Like many Philadelphians, I have been disappointed in Mayor Michael Nutter's response to the budget crisis. Instead of thinking big, the administration allowed almost no public input and just dusted off proposals from the Street Administration.

The criticism has been fierce. Outraged residents have called, written letters, and packed community meetings. In the past, budget forums have followed a predictable pattern. Mayor Nutter speaks for about five minutes and then open the floor to questions. A parade of frustrated citizens then lined up at the microphones to vent about the budget cuts.

On Monday, I wrote an op-ed for the Daily News about changes that Nutter could make to make the meetings more productive.

. It appears that the criticism has had some impact.

This time, Mayor Nutter spoke for much longer. He gave detailed information about the financial situation and explained where the shortfalls in city revenue were happening. Nutter also gave a good overview of city vehicles ( a controversial topic at previous forums) and savings identified by the fleet department.

Residents also got to hear directly from three department heads-- the fire commissioner, the head of the recreation department, and the director of the library-- about their rationale behind the cuts.
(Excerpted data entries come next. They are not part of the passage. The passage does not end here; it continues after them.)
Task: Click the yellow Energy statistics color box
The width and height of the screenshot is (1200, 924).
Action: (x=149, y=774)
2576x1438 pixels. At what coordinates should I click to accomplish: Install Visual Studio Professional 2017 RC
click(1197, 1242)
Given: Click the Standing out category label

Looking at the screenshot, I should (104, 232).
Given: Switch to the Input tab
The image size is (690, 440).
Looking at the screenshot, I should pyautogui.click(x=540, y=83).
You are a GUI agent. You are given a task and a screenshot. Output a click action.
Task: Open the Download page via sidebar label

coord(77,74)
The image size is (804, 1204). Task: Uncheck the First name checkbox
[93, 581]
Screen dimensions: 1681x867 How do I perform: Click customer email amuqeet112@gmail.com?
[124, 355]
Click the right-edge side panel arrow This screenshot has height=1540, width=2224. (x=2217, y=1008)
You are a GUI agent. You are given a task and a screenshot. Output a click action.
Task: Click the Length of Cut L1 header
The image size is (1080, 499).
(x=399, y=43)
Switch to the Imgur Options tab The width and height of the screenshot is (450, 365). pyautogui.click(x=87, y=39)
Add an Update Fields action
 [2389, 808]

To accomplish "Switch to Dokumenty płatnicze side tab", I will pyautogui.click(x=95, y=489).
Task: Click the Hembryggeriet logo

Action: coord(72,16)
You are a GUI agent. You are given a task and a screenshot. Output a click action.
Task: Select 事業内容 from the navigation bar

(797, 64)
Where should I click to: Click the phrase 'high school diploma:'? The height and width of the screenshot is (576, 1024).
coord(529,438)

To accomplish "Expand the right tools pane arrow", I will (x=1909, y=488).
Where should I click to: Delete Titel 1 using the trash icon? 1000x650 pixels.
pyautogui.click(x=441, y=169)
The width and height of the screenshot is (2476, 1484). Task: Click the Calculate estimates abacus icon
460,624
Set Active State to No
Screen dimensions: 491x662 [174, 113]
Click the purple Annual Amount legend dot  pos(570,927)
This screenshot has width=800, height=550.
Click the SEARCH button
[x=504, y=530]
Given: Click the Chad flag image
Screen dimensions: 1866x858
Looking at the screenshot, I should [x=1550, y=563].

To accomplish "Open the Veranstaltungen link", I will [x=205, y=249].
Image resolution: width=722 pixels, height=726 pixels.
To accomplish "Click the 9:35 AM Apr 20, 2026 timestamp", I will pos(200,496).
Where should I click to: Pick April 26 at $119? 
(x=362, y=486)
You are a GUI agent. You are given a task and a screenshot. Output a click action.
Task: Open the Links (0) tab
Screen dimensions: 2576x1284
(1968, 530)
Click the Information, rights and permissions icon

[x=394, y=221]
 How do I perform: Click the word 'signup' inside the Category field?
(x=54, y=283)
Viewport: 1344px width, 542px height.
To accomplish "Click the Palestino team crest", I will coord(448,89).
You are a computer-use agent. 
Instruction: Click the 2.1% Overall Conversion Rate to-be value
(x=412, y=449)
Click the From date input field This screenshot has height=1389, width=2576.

Previously, deputy mayors and department heads had barely participated.

Nutter also mentioned a few bold ideas that have been missing from the discussion. He spoke about a lawsuit seeking to force the Commonwealth of Pennsylvania to pay for the court system  and mentioned the need to get costs associated with the criminal justice industrial complex-- which accounts for 24% of our budget-- under control. These are the kind of big proposals many expected to hear from this mayor.